But see, I think that even IF I become that way about recording memories, I still won’t want to scrap EVERY bit of it, even in a Project Life style. Like you, I’d feel guilty if I started and didn’t finish a project, but if I just agreed with myself that my memory-keeping would be photos and words, I may still be able to keep the guilt at bay 🙂
And–just so it’s clear–despite my humorous poke above, this isn’t to generalize that only mom scrapbookers have guilt. Christine herself doesn’t have children 🙂 But consider this a humble two cents’ worth of opinion. 🙂
Christine says
I totally agree that the chronological aspect of Project Life totally induces the guilt, even if Becky Higgins herself tell you not to feel guilty about getting behind. I feel it’s impossible to not feel guilty if you get behind with Project Life. I don’t feel guilty about any other aspect of scrapbooking, digi or paper, except for Project Life. When I did digi layouts regularly, they would be about random topics and things and I never felt bad about NOT documenting something with my pages.
Lynnette says
Exactly Christine! I think it’s hard not to feel behind when you’re always trying to keep up. Which is why I don’t worry about scrapbooking chronologically in the first place, haha!
Ginny says
I think part of the reason that women, in particular, embrace scrapbooking in the first place is our need to multitask at everything we do. A purely selfish and unproductive hobby? Difficult to give ourselves permission to enjoy. But scrapbooking…hey, I can have some creative time but ALSO document memories and images for my family/friends/children. I have a feeling that this [often] unconscious thought process make it easier for a lot of women to really get involved in.

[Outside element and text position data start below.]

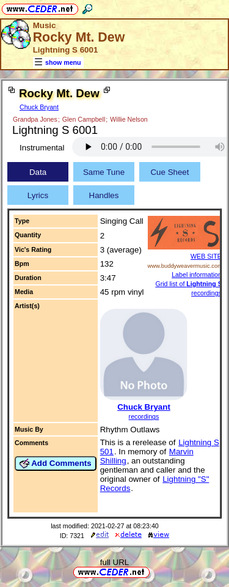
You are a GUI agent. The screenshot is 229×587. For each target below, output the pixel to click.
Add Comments (56, 463)
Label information (197, 274)
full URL (114, 562)
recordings (144, 416)
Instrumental (42, 147)
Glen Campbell (83, 119)
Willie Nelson (129, 119)
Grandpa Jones (35, 119)
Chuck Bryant (39, 107)
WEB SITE (206, 256)
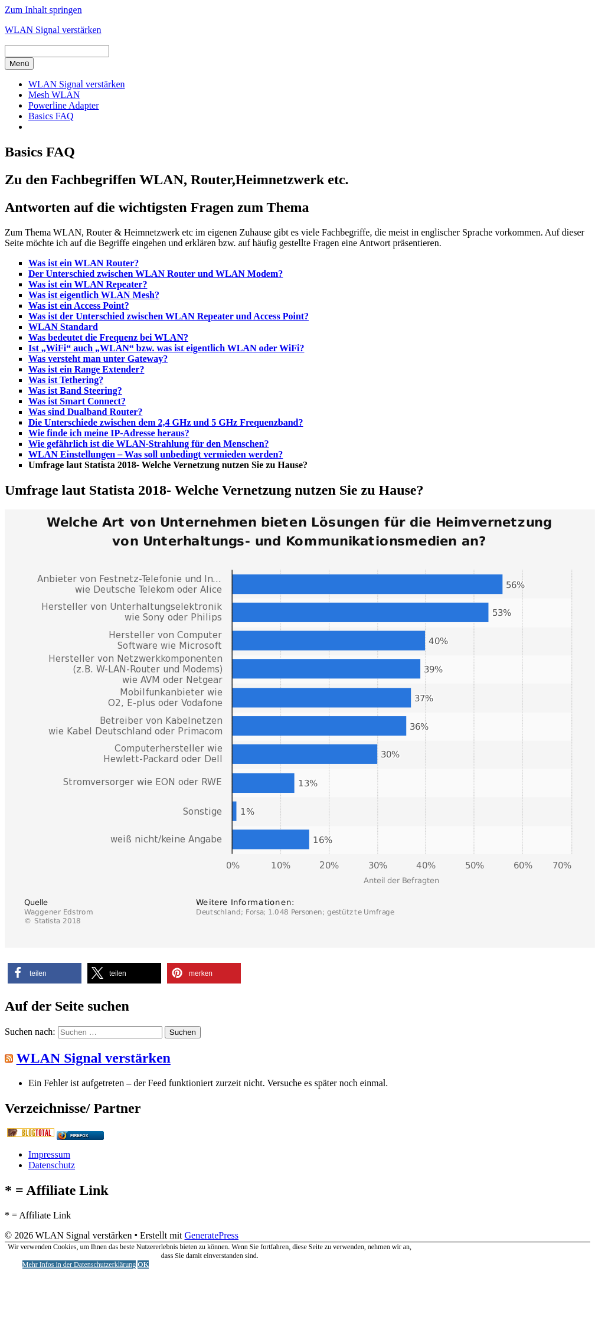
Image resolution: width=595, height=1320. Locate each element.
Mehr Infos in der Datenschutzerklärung (79, 1264)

SO…because we feel as if our scrapbooking is something we feel as if we are doing FOR someone else, it is so easy to fall into the trap of thinking that NOT doing it is letting those people down. Not true, of course, but it happens in my brain, so maybe it works this way for others too?
Lynnette says
I would definitely agree with this. When you put the extra pressure on yourself o “doing it for the good of the family”, you’re definitely adding guilt when you DON’T keep up with it. But it raises the question: why do women see doing things for themselves as “selfish” in the first place? I don’t personally feel that it is, but it’s definitely a common thread among women when it comes to spending money, time or anything else on only themselves. Why is there this need to justify doing something positive just for you?